- Problem to work on
Only the lines from the line that contains "This screenshot has width=1288, height=942." through the final line of the entries below belong in your answer, copied exactly and without pictures.

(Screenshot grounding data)
● ● ● ● ●

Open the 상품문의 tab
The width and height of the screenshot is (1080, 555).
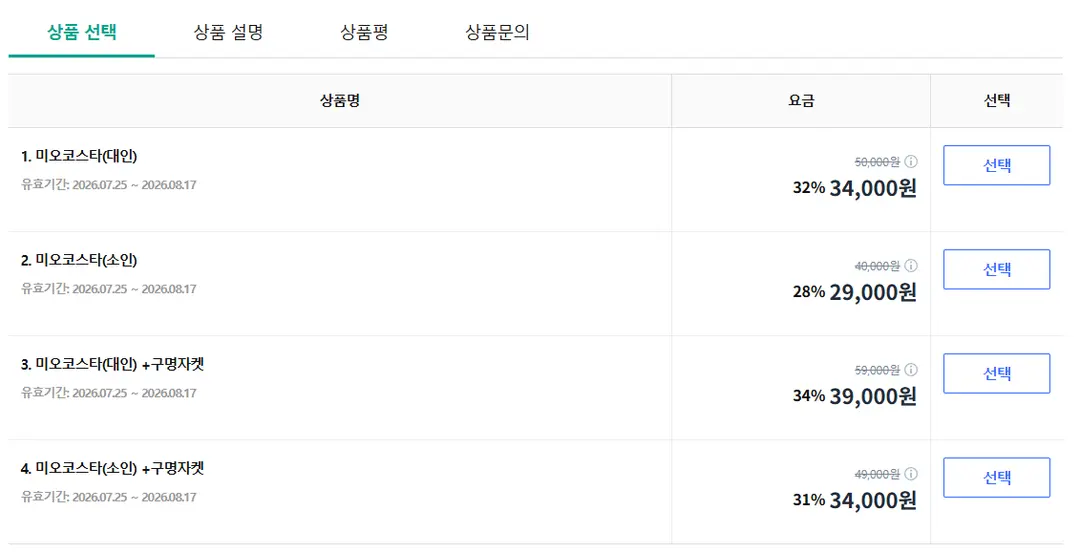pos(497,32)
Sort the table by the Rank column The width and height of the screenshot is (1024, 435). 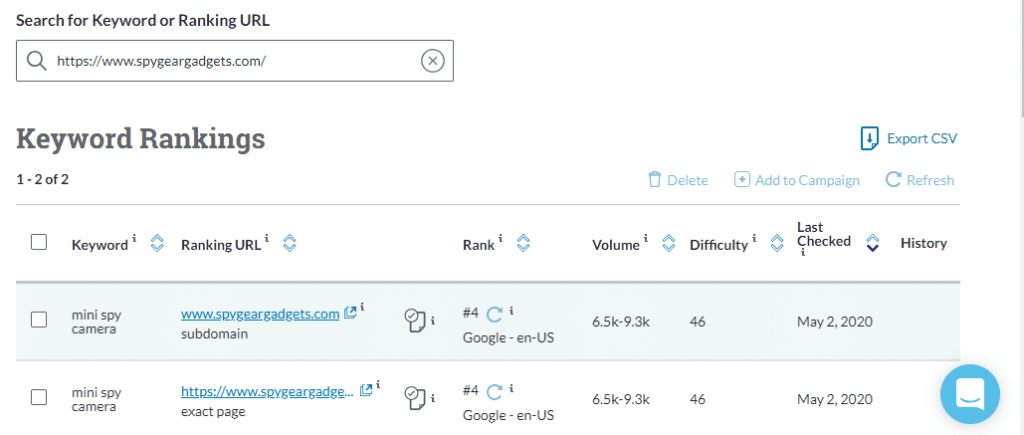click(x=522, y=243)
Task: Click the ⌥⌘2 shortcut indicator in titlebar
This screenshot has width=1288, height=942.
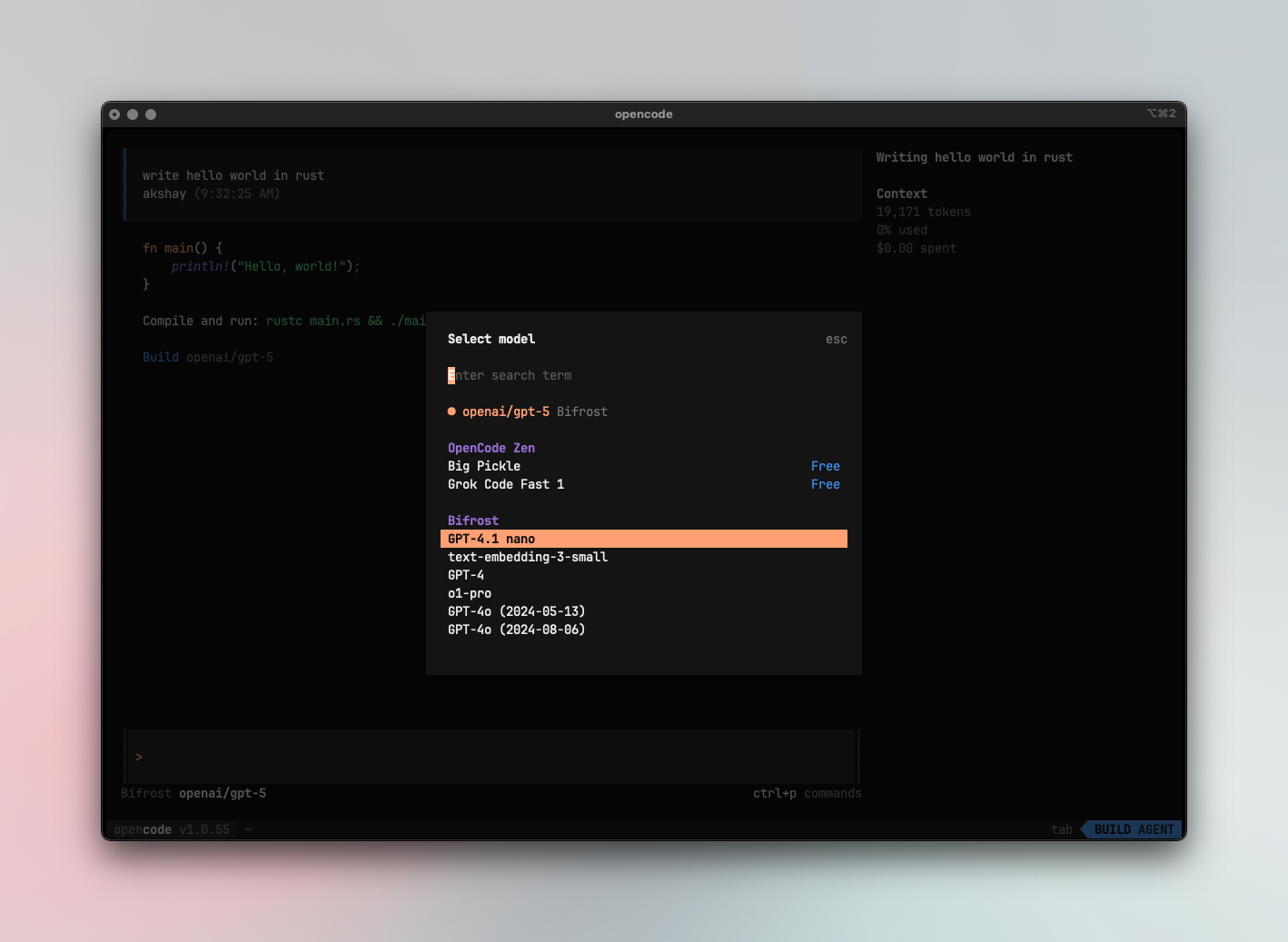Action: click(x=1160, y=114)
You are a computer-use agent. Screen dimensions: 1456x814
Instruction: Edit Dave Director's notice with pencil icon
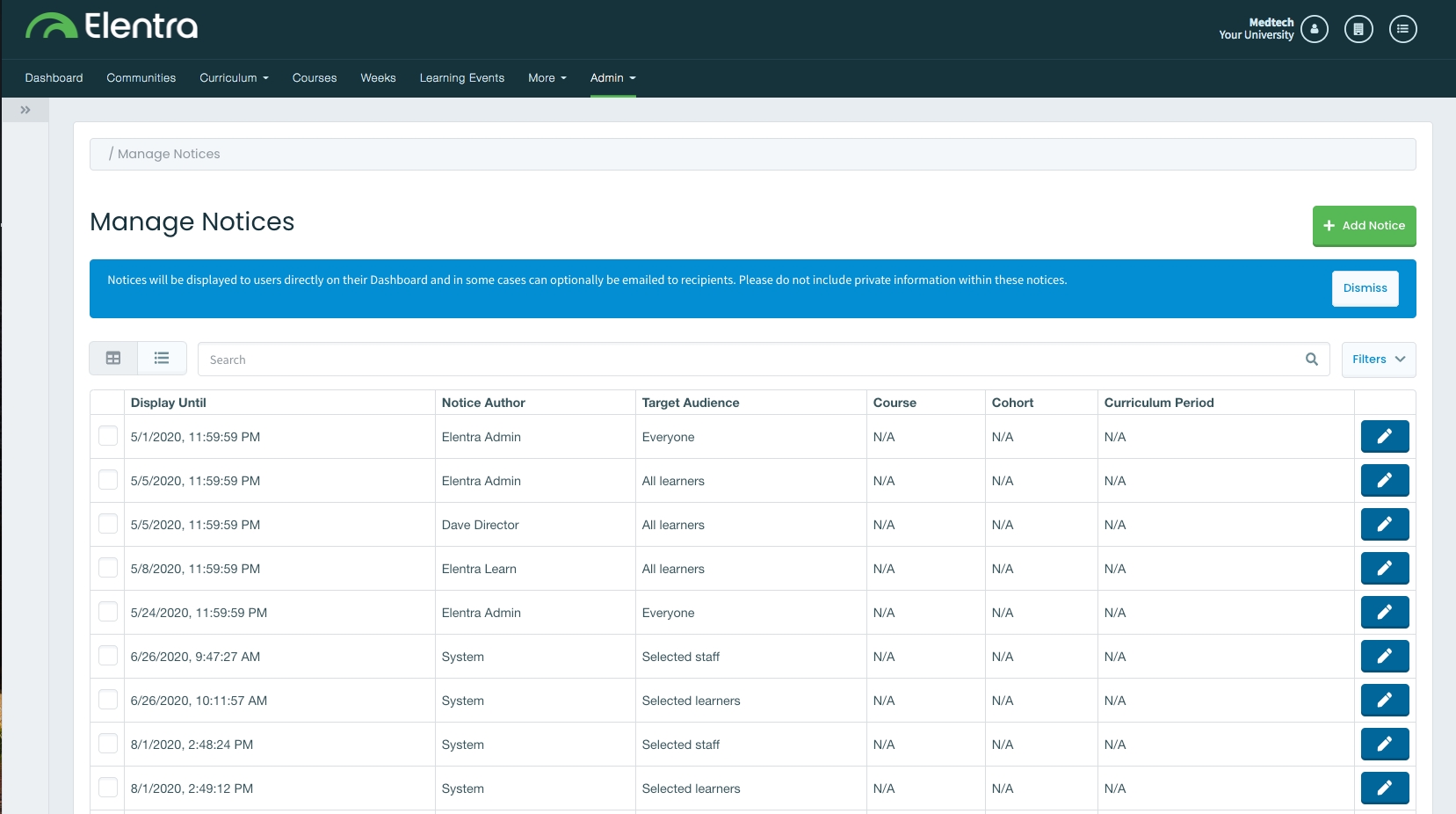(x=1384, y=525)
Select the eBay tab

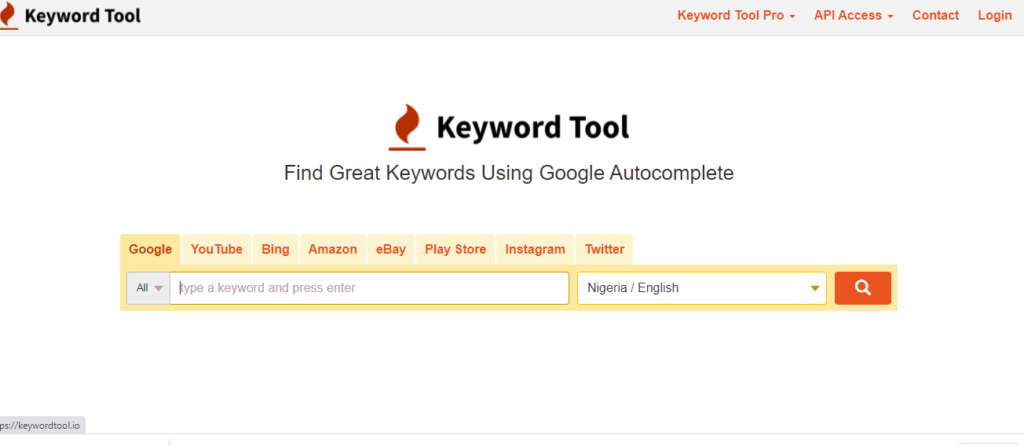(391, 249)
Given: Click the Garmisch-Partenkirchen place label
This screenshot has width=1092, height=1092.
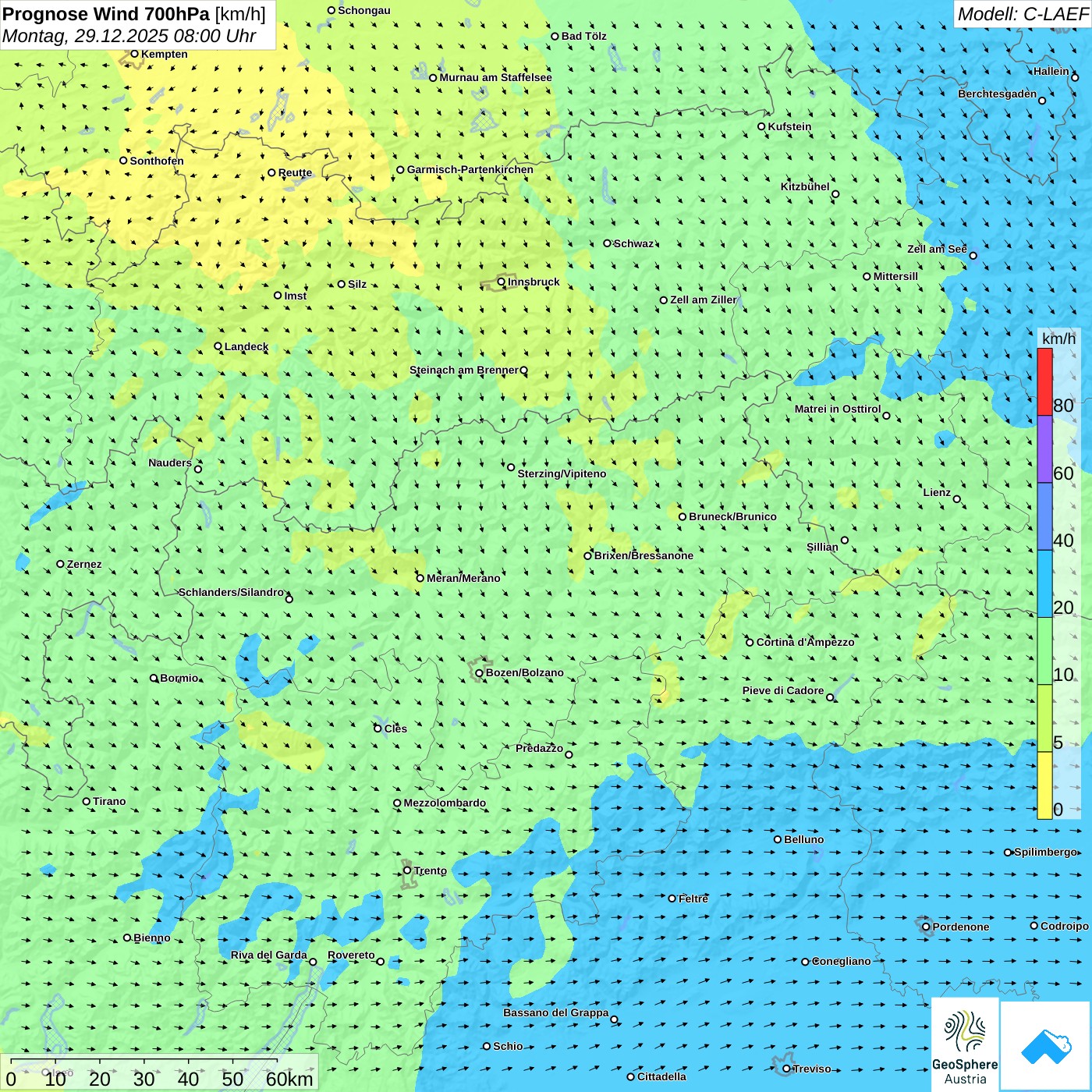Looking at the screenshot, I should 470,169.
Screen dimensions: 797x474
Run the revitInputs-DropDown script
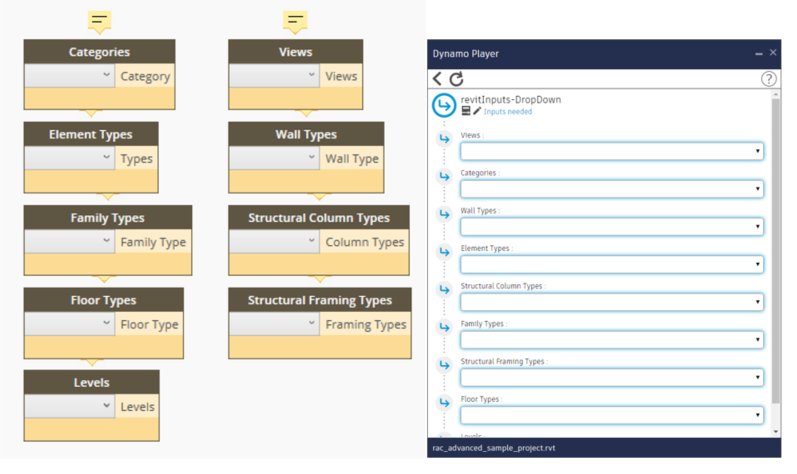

● ● ● ● ●

- Response
This screenshot has width=1288, height=942.
Action: click(x=1160, y=114)
You are a computer-use agent. Screen dimensions: 1456x814
Instruction: Edit Dave Director's notice with pencil icon
(x=1384, y=525)
Select the eBay tab

(391, 249)
Given: Click the Garmisch-Partenkirchen place label
This screenshot has width=1092, height=1092.
Looking at the screenshot, I should 470,169.
Screen dimensions: 797x474
Run the revitInputs-DropDown script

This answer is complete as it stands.